Since heating is generally performed using an epoxy adhesive resin, a two-stage heating step is advantageous. That is, it is necessary to provide a temperature higher than the solder melting point in the first stage, and a temperature and a holding time for resin curing conditions in the second stage. In this case, if the temperature of the second stage is lower than the first stage and below the melting point of the solder bump, the pressure may be removed. Further, when the solder bumps are fused together, it is possible to fuse them even at a temperature below the solder melting point by using ultrasonic vibration.
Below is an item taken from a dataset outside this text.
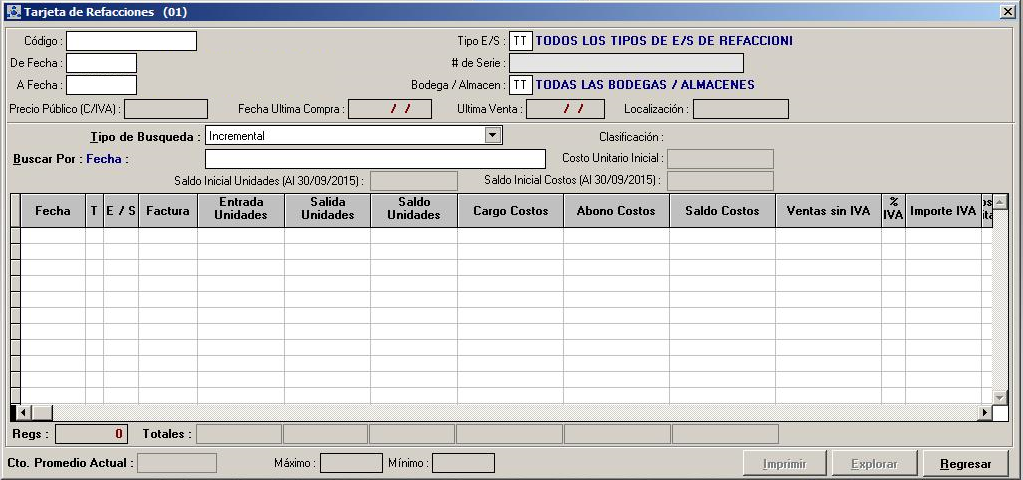The image size is (1023, 480).
Task: Click the Buscar Por search field
Action: (x=375, y=159)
Although the above example is an example in which two printed wiring boards are pasted together, the same thing is possible when three or more boards are pasted together. In other words, the formation of solder bumps on the opposing surfaces is completed, and the solder bumps are fused, and the adhesive resin liquid is filled and cured for each layer, or by repeating the above steps for each opposing surface to create a multilayer structure. I can do it. Furthermore, if there is a possibility that air bubbles may remain inside, it is effective to remove air bubbles when the substrate is in the adhesive resin liquid.
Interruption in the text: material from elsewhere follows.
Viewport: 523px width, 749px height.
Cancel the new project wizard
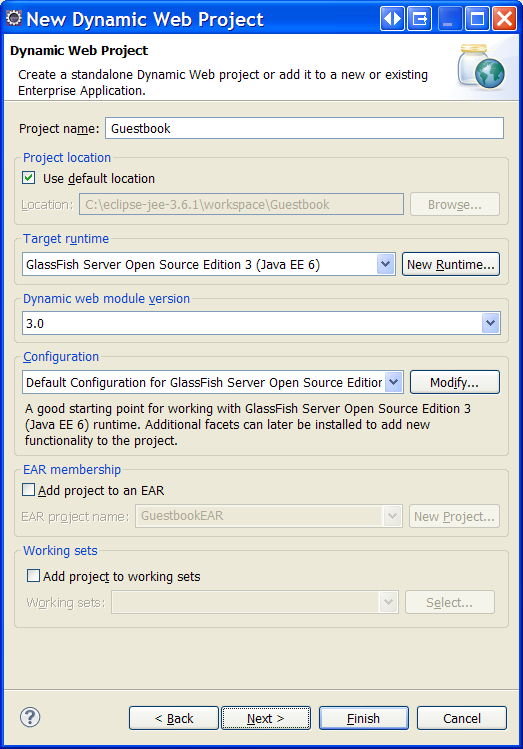pos(462,718)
(Effects of the invention) Since a multilayer board can be obtained through the above process, there is no through-hole processing or buttering after multilayering, which is seen in conventional multilayer boards, and there is no need for wet smearing or plating, which is a problem with through-holes. This solves problems after multilayering, such as adverse effects such as oxidation of the inner layer conductor due to seepage into the inner layer during processing. Furthermore, since air is not taken in when the multilayer PCC is indirectly dark, a structure can be obtained in which there is no risk of peeling off due to the expansion of internal bubbles due to heating in the post-process of the completed multilayer board, or of the progress of unbonded parts. That is, a highly reliable multilayer board can be obtained.

[Brief explanation of drawings]

FIGS. 1(a) to (c) are cross-sectional views showing one embodiment of the manufacturing process of a multilayer printed circuit board according to the present invention, and FIGS. 2(a) to (c)
C) is a sectional view showing an example of the manufacturing process of a multilayer printed circuit board according to the prior art. 1... Upper single-sided printed wiring board, 2.4, 6°7.
...Copper foil layer, 3...Lower single-sided printed wiring board, 5.
・Internal double-sided printed wiring board, 8... interlayer adhesive sheet, 9... interlayer adhesive layer, 10... through hole pilot hole, 11... through hole for interlayer conduction connection, ], 2.1
．． 6...Double-sided printed wiring board, 13,14.17.
18...Copper foil layer, 15.19...Through hole, 2
0...Solder bump, 21...Solder bump fusion part, 2
2. Container, 23. Adhesive resin liquid, 24 Adhesive layer, 25 Resin protruding from the gap, 26 Seal sealing protruding from the through hole.

Claims (1)

[Claims] In a multilayer board in which a plurality of printed wiring boards are stacked, solder bumps are formed at arbitrary opposing locations on the conductors of both opposing printed wiring boards, the solder bumps are stacked, and pressure is applied in an adhesive resin liquid. A method for manufacturing a multilayer printed wiring board, characterized in that a multilayer printed wiring board is obtained by applying heating or heating and ultrasonic vibration to fuse and connect the solder bumps and harden the adhesive resin.